Pero al rendir homenaje a militares heridos, a veces intercala partidismo u otras acotaciones.
“Su valor nos dio la república más libre, más grande y más noble que jamás haya existido sobre la faz de la Tierra”, declaró Trump durante una ceremonia del Día de los Caídos en el Cementerio Nacional de Arlington el año pasado.
Luego añadió una pulla a su predecesor, el demócrata Joe Biden, al describir al país como “una república que estoy arreglando después de cuatro años largos y duros”.
A veces cuestiona el sacrificio militar
Una de las primeras controversias de Trump tras entrar en la política implicó críticas al servicio militar del senador John McCain.

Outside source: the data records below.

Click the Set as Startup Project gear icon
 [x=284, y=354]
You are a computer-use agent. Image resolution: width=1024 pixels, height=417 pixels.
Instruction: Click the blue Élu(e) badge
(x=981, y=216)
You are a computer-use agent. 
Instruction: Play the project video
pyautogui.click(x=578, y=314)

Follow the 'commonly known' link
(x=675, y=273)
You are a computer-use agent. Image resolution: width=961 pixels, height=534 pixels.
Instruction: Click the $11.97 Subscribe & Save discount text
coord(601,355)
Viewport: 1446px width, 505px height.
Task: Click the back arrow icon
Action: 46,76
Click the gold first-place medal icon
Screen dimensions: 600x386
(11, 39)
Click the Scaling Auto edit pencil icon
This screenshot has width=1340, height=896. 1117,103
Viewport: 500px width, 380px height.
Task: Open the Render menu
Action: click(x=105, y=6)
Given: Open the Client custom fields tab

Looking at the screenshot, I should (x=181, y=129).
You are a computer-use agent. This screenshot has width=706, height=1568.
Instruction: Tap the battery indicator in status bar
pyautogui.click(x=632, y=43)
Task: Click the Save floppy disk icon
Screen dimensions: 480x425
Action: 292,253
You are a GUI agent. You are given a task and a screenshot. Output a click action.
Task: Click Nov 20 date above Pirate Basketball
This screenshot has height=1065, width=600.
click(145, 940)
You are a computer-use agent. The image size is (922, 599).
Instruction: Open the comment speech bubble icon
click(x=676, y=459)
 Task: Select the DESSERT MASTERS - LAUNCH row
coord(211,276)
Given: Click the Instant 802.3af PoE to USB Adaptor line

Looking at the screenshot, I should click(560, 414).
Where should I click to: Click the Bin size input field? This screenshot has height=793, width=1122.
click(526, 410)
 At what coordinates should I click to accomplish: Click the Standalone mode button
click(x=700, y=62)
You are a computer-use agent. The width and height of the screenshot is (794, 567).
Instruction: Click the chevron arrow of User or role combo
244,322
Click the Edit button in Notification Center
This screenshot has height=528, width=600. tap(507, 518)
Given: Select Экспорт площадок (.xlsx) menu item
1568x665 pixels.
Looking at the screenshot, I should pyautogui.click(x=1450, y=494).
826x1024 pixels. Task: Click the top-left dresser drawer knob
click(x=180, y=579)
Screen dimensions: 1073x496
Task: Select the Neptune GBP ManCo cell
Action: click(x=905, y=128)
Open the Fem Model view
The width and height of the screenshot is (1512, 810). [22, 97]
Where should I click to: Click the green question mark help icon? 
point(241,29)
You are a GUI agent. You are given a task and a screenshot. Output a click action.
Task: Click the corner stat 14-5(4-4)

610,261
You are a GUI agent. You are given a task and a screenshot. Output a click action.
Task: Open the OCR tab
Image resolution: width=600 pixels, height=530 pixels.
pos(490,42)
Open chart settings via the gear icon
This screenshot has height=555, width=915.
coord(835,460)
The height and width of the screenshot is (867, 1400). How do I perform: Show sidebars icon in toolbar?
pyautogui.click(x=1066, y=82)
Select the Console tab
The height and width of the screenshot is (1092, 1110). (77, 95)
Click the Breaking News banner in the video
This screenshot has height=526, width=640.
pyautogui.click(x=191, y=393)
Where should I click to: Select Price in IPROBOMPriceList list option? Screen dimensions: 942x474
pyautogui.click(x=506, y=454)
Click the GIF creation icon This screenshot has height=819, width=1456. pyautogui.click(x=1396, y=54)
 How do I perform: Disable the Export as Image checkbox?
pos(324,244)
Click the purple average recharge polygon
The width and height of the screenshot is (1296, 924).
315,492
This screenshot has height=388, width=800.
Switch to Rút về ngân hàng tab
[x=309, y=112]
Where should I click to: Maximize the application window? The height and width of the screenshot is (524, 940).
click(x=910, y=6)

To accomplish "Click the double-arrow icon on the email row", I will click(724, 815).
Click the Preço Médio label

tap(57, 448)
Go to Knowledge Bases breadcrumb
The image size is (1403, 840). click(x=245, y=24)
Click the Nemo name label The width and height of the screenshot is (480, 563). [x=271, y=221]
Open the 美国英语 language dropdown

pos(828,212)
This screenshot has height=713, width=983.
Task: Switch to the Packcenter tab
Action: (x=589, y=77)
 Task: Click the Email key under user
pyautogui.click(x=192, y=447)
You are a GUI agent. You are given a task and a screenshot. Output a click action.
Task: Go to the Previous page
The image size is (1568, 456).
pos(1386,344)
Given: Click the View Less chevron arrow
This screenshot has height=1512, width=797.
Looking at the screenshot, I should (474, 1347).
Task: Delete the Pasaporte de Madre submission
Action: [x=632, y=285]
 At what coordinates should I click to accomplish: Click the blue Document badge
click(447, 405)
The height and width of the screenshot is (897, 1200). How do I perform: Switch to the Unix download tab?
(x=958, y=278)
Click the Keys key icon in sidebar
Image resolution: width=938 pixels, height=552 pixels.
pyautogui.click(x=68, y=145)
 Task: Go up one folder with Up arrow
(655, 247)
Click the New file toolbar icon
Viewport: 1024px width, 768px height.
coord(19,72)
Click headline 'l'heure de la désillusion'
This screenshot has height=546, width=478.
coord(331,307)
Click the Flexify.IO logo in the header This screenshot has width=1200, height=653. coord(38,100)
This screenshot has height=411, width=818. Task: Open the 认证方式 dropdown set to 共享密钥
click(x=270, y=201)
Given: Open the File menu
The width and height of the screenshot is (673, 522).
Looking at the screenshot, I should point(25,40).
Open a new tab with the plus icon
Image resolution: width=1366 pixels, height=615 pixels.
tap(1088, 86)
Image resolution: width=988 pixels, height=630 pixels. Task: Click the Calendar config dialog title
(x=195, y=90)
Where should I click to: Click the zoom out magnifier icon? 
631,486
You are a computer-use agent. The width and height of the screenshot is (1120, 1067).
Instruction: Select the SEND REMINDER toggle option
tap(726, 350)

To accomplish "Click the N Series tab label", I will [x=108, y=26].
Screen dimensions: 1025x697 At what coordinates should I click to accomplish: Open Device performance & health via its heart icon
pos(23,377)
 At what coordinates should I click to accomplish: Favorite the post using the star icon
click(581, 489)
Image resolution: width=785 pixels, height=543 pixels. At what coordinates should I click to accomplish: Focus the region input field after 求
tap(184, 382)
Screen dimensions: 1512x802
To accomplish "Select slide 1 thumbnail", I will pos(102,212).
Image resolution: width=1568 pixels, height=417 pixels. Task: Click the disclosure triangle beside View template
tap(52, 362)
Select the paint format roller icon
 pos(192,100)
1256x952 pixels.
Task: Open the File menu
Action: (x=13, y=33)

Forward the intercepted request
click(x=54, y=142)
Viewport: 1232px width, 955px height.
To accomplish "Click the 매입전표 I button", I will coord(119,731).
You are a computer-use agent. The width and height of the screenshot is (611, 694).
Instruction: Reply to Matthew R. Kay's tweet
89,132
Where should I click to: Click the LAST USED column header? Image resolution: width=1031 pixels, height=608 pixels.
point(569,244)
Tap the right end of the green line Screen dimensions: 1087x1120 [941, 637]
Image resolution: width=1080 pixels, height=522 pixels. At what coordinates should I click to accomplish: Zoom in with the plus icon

“Es un héroe de guerra porque fue capturado. A mí me gustan las personas que no fueron capturadas”, dijo en 2015.
McCain fue torturado durante más de cinco años como prisionero de guerra en Vietnam, y rechazó una oferta para ser liberado antes que otros estadounidenses porque su padre era un almirante de la Marina de alto rango.
Algunos exfuncionarios que sirvieron durante el primer mandato de Trump han afirmado que el presidente despreció a militares caídos al calificarlos de “tontos” y “perdedores” cuando, según dijeron, no quería viajar en 2018 a un cementerio en Francia de estadounidenses muertos en la guerra. Trump negó la acusación y dijo: “¿Qué animal diría algo así?”.
Exasesores de Trump también alegaron que él no quería que lo vieran en presencia de militares amputados, al decir: “no me favorece”.
Según una congresista de Florida que escuchó la llamada, en 2017 le dijo a la viuda de un soldado muerto que él “sabía a lo que se apuntaba”. El padre de otro soldado muerto acusó al presidente de incumplir una promesa de enviar un cheque por 25.000 dólares. La Casa Blanca dijo que el dinero se envió después de que estallara la controversia.
Y en 2020, Trump minimizó la gravedad de las lesiones cerebrales traumáticas que sufrieron militares cuando Irán disparó misiles contra una base de Estados Unidos en Irak en represalia por un ataque de Estados Unidos que mató al general más poderoso de Irán, Qassem Soleimani.
“Escuché que tenían dolores de cabeza y un par de cosas más, pero yo diría, y puedo informarlo, que no es muy grave”, expresó Trump.
Trump bromea sobre condecoraciones militares no ganadas
Trump, que recibió exenciones para evitar el reclutamiento durante la Guerra de Vietnam, ha comentado varias veces que quería recibir medallas militares.
“Siempre quise recibir el Corazón Púrpura. Esto fue mucho más fácil”, le dijo Trump a un veterano que le entregó su medalla a Trump durante su campaña de 2016. El Corazón Púrpura se otorga a militares heridos o muertos por acción enemiga.
Y en su ceremonia de la Medalla de Honor el lunes, Trump volvió a bromear con obtener una medalla para sí mismo, calificándolo como “un gran honor”.
“He intentado numerosas veces conseguir una por mi cuenta”, dijo Trump. “Me siguen frenando. Dicen: ‘No puede hacerlo, señor. Mal protocolo’”.
“Muy malo, diría que el peor”, añadió. “Pero sólo estoy bromeando”. ___
Esta historia fue traducida del inglés por un editor de AP con la ayuda de una herramienta de inteligencia artificial generativa.